* _RECORD EXCERPTS_
+++
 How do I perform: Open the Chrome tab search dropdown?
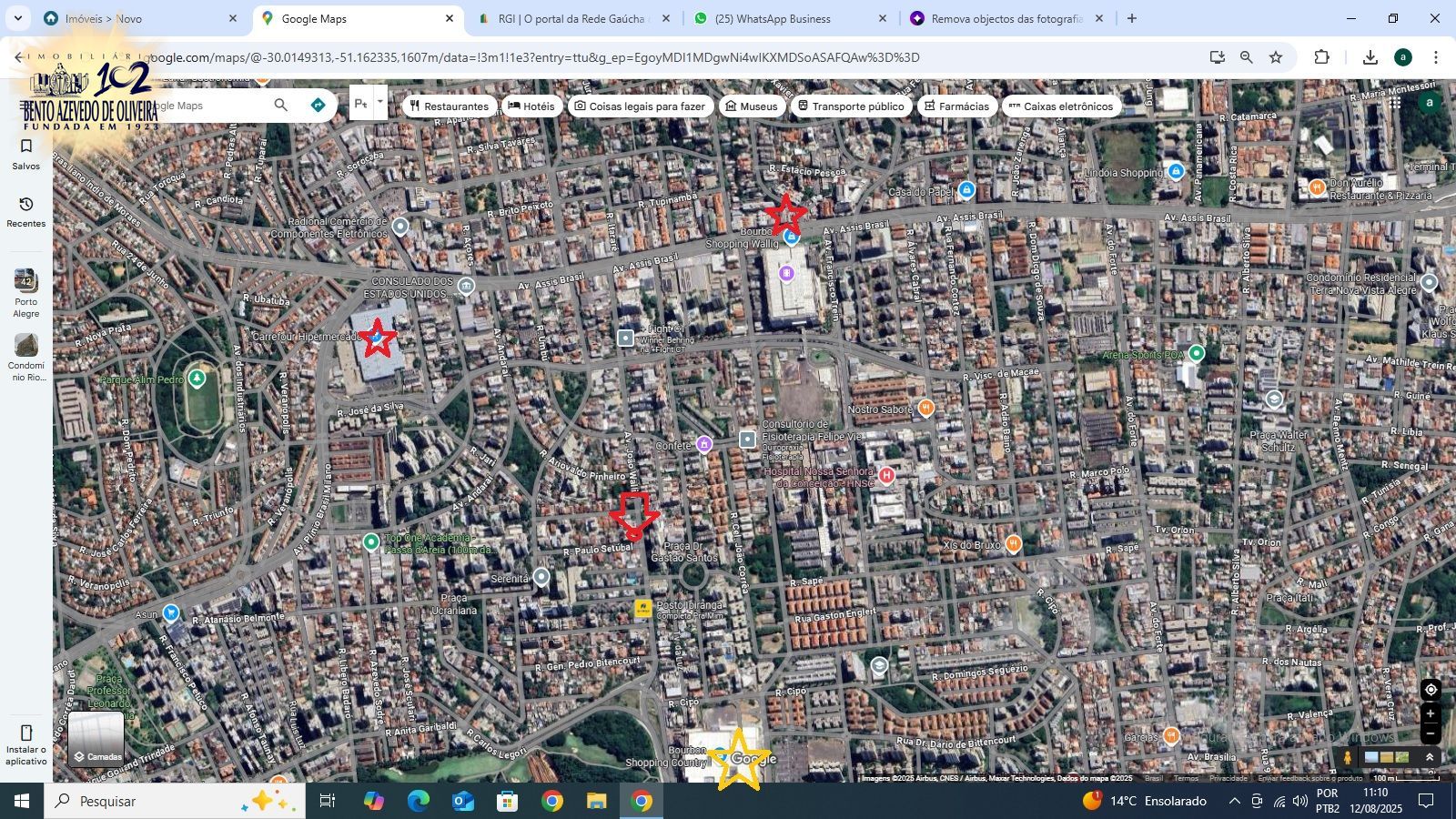click(x=17, y=18)
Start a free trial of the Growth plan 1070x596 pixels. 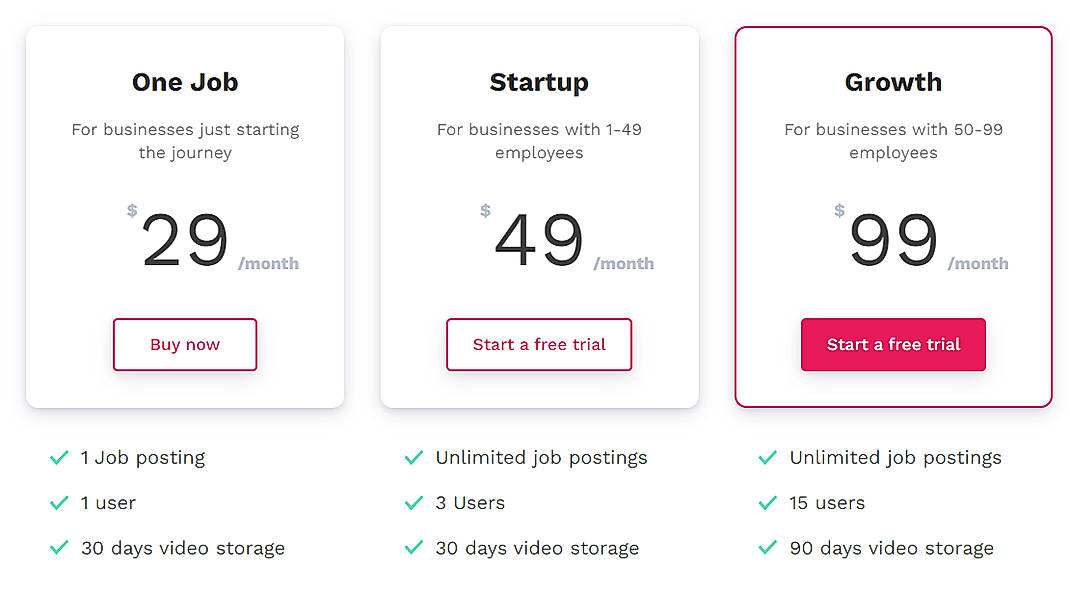tap(892, 344)
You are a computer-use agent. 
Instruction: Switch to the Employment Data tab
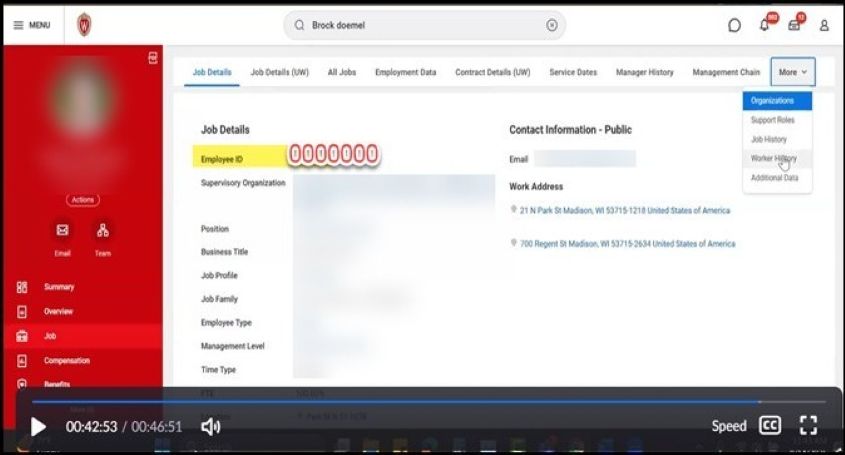[x=405, y=72]
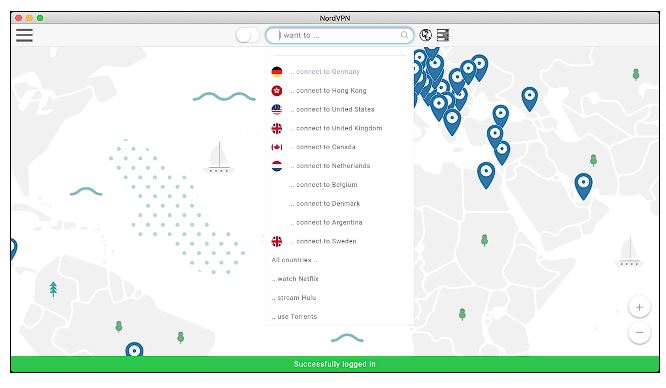Open the hamburger menu
Screen dimensions: 666x388
click(x=24, y=35)
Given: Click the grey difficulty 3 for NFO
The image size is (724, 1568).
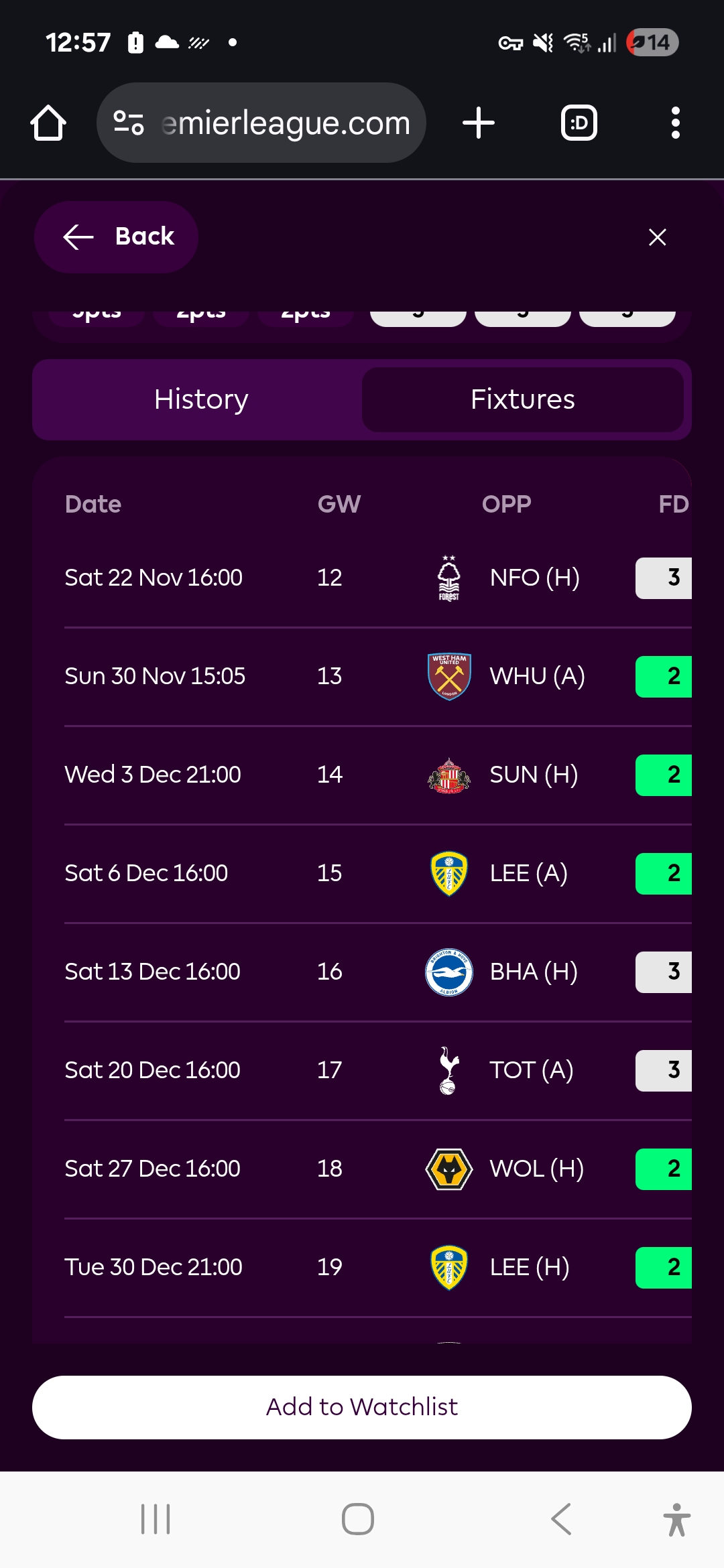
+++
* _TASK DESCRIPTION_
Only the lines from the one containing "Given: Click the grey difficulty 3 for NFO" through the last line of the entries above should be copied, exactly as they are and without the pictures.

* _THE ANSWER_
Given: Click the grey difficulty 3 for NFO
The image size is (724, 1568).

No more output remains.